HOWARD, Wis. (WFRV) Ed Koslowski was born and raised in Green Bay. He was just 17 years old when he joined the Wisconsin National Guard in 1976.
“Well, I was looking to see what I could do after I graduated high school, and I was going to join the marines but my brother Rick was already in the guard,” Koslowski said. “So I thought, ‘I’ll join the guards and see what happens after that.’”
After that, Koslowski moved up pretty quickly in the ranks of the communications division. He worked his way up to a role as Company Communication Chief, and later Battalion Communication Chief.
“I always liked the idea of electronics and stuff like that,” said Koslowski, as to why he chose communications as his specialty. “When I (joined) they needed a field wireman, so that’s what I went down for, installing switch boards, laying lines and stuff like that,” he said.
Koslowski is considered a peacetime veteran, but he did spend time overseas.
In 1986, he and the 32nd Separate Infantry Brigade went to Germany for operation Reforger, which stood for Return Our Forces to Germany.
Later on in 1990, he spent time in Korea with the 57th Field Artillery for operation Team Spirit.
There, Koslowski helped out with secure voice equipment.
Koslowski spent more than 20 years serving with four of those in uniform. While he was never deployed, he said that’s just the way it went.
“I do get some people complaining, ‘Oh, you’re only a National Guard part time.’ Well, I had over four years in uniform, and I gave Uncle Sam over 20 years to ship my butt some place, but he never did.”
To those people, Koslowski has a familiar saying; “Wasn’t there, but still care,’ and I think that’s what everybody that was in uniform should still care about, each other, and help them out,” said Koslowski.
Koslowski retired as a Battalion Operations Sergeant with the rank of E-8 Master Sergeant after more than two decades of service, and now he spends most of his time giving back.
“I was always volunteering for veterans stuff and that, so it’s just like I took off the military uniform and helped out with a civilian uniform,” he said.
Koslowski helped revitalize American Veterans Post 57 in Green Bay, where he has been the Post Commander for the last decade, regularly organizing fundraisers and outreach to help veterans get connected to resources available in their communities. One such event is a Meet and Greet at the Brown County Fair, where vets come together to meet each other and connect with local services and programs.
He collects memorabilia from other veterans too, which he plans to use in a display honoring Veterans in November, at Associated Bank locations in Howard and Green Bay, depending on COVID-19 restrictions.
Most of all Koslowski wants other local veterans to know there’s always a helping hand at the ready, for him it’s just part of the drill.
“It’s because I care, and I don’t know where that mentality came into it, but I was always like that,” he said. “So, if you can help out, you help out and that’s just the way life should be.”

• [Supplied information]
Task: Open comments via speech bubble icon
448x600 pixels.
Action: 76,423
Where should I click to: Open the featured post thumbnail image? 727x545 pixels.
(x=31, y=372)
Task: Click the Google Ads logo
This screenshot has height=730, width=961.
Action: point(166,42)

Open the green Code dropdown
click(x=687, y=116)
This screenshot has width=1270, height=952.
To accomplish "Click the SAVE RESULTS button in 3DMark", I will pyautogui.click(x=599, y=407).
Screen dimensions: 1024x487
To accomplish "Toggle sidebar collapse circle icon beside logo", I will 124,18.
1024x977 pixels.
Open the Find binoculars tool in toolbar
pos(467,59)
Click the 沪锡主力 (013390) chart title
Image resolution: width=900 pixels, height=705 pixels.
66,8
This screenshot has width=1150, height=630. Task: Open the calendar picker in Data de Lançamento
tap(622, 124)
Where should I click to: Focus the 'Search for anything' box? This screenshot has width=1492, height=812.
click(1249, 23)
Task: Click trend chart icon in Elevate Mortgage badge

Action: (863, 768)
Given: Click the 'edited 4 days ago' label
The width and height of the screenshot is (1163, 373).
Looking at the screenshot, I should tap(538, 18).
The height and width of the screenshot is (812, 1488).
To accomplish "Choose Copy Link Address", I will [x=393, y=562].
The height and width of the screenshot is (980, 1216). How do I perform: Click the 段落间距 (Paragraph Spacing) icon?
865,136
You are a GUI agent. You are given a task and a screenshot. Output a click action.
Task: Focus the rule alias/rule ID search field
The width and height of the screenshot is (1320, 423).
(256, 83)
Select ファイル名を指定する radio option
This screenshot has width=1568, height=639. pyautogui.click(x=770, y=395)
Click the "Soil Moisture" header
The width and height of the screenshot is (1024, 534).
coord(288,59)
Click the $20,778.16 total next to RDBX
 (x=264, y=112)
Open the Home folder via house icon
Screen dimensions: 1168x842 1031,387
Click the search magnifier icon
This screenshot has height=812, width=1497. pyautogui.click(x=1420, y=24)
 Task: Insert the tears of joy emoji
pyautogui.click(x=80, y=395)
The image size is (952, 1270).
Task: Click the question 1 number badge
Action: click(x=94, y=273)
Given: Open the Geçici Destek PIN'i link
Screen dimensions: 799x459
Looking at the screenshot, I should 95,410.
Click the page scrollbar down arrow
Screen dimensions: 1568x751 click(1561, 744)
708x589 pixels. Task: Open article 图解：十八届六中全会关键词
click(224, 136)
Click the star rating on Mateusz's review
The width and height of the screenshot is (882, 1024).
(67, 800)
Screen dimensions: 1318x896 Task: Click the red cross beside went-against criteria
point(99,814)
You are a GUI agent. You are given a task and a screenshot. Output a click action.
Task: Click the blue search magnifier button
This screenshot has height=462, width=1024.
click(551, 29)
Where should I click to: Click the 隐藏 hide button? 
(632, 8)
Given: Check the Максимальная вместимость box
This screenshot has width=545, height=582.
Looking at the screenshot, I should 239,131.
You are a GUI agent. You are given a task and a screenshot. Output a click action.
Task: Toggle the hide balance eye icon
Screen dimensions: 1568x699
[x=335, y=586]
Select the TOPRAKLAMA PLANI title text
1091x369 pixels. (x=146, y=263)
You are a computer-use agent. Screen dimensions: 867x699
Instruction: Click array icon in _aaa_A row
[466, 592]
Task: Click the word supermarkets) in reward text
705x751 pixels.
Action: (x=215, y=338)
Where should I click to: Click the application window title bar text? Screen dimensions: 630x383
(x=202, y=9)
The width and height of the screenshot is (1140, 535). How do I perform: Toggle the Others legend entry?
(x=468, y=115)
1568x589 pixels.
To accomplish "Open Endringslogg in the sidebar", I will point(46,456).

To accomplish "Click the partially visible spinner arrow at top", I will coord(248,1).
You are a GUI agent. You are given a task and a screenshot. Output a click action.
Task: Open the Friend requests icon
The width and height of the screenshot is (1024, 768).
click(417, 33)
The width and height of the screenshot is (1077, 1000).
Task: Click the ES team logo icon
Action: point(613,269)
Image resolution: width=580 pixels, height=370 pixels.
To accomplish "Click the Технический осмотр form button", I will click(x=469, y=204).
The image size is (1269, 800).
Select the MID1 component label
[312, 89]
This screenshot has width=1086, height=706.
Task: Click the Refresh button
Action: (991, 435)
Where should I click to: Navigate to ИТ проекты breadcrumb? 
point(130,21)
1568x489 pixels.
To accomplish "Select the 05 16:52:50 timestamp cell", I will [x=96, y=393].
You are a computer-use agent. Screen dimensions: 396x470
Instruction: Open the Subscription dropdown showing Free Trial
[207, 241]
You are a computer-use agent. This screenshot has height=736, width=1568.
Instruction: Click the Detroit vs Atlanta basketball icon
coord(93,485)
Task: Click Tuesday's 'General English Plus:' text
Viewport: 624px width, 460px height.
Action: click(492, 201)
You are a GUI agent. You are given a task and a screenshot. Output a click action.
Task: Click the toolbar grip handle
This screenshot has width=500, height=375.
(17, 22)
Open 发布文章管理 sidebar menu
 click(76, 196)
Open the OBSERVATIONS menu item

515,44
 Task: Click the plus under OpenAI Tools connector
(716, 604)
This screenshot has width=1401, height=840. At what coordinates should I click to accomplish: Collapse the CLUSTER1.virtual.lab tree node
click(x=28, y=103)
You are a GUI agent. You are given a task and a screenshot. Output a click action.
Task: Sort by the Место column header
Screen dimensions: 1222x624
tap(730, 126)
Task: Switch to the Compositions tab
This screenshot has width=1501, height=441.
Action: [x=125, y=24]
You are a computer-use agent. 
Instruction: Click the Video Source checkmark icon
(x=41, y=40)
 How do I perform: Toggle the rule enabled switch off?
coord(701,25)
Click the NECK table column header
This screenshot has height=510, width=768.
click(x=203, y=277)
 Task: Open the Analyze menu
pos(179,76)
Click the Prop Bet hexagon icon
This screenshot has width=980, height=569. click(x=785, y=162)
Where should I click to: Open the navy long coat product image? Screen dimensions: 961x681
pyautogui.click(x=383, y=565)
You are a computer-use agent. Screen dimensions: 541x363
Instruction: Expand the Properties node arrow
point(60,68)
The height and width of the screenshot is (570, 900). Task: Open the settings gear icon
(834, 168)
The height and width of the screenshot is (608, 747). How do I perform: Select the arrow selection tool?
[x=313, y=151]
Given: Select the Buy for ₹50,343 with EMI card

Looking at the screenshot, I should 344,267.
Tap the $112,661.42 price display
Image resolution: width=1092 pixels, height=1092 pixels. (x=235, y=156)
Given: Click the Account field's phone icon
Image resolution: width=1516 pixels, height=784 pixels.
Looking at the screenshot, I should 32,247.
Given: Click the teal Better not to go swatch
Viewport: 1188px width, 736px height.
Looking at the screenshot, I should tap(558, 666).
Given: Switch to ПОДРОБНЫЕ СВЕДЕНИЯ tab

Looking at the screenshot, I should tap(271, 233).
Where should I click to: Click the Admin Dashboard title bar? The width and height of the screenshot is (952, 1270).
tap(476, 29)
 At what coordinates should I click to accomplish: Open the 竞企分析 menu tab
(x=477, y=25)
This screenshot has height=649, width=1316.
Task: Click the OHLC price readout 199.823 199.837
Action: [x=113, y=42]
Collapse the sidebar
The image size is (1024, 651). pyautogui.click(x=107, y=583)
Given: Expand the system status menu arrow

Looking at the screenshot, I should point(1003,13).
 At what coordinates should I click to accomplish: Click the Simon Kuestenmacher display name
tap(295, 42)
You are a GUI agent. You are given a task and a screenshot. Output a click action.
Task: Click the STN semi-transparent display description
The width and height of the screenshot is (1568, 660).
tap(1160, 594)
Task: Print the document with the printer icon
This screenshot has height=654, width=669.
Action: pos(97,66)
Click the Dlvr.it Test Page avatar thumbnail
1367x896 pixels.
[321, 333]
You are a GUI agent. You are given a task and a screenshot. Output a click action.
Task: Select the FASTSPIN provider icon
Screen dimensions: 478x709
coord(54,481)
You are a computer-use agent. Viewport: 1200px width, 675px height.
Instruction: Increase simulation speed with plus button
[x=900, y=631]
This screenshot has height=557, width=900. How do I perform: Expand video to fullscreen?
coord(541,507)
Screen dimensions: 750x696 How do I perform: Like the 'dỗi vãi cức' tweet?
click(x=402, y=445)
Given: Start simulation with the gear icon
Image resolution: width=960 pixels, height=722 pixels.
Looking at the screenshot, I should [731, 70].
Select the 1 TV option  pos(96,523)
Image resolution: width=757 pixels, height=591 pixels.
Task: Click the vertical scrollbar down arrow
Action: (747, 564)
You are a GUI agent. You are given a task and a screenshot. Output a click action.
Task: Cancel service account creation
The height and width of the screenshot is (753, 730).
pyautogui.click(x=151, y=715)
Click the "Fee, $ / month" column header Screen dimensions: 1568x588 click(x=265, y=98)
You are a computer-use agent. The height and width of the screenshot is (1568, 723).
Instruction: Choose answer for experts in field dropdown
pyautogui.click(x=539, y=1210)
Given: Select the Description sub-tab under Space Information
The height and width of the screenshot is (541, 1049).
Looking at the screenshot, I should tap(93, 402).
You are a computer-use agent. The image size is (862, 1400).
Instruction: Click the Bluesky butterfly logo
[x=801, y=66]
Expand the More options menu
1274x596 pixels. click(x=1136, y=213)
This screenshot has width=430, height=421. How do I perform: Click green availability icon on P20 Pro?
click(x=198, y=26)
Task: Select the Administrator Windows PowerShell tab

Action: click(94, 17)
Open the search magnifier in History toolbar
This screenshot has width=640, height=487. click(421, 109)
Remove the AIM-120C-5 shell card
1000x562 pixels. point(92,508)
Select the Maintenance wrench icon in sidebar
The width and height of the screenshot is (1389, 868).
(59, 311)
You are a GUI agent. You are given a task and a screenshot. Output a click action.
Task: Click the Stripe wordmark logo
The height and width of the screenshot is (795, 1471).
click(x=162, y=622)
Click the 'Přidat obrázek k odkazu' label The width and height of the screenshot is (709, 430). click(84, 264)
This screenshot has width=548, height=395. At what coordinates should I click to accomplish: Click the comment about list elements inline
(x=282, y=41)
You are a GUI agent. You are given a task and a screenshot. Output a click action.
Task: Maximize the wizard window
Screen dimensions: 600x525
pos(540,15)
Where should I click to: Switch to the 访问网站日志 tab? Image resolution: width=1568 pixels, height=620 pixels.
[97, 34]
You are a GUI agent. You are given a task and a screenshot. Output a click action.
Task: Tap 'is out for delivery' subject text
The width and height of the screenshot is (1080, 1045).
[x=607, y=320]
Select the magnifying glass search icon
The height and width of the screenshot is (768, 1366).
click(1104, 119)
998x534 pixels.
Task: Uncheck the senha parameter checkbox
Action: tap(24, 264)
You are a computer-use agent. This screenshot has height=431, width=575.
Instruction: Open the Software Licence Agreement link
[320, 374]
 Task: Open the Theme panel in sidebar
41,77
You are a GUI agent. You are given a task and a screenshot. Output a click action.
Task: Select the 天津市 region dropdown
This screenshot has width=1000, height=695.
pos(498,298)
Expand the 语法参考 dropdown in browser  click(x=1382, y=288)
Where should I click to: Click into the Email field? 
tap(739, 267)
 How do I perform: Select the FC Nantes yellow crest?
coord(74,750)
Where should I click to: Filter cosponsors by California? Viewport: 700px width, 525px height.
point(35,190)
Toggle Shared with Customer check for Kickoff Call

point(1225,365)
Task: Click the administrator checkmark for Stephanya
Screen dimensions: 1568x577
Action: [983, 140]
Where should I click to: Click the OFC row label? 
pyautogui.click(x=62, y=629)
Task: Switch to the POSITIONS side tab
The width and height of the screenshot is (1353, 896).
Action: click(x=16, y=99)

• [Tasks to perform]
1. In the article about Ed Koslowski, what rank did he hold when he retired?
2. Copy the passage of the Koslowski article starting at "Koslowski is considered" and ending at "way it went.".

• [Answers provided]
1. E-8 Master Sergeant, serving as a Battalion Operations Sergeant.

2.
Koslowski is considered a peacetime veteran, but he did spend time overseas.
In 1986, he and the 32nd Separate Infantry Brigade went to Germany for operation Reforger, which stood for Return Our Forces to Germany.
Later on in 1990, he spent time in Korea with the 57th Field Artillery for operation Team Spirit.
There, Koslowski helped out with secure voice equipment.
Koslowski spent more than 20 years serving with four of those in uniform. While he was never deployed, he said that’s just the way it went.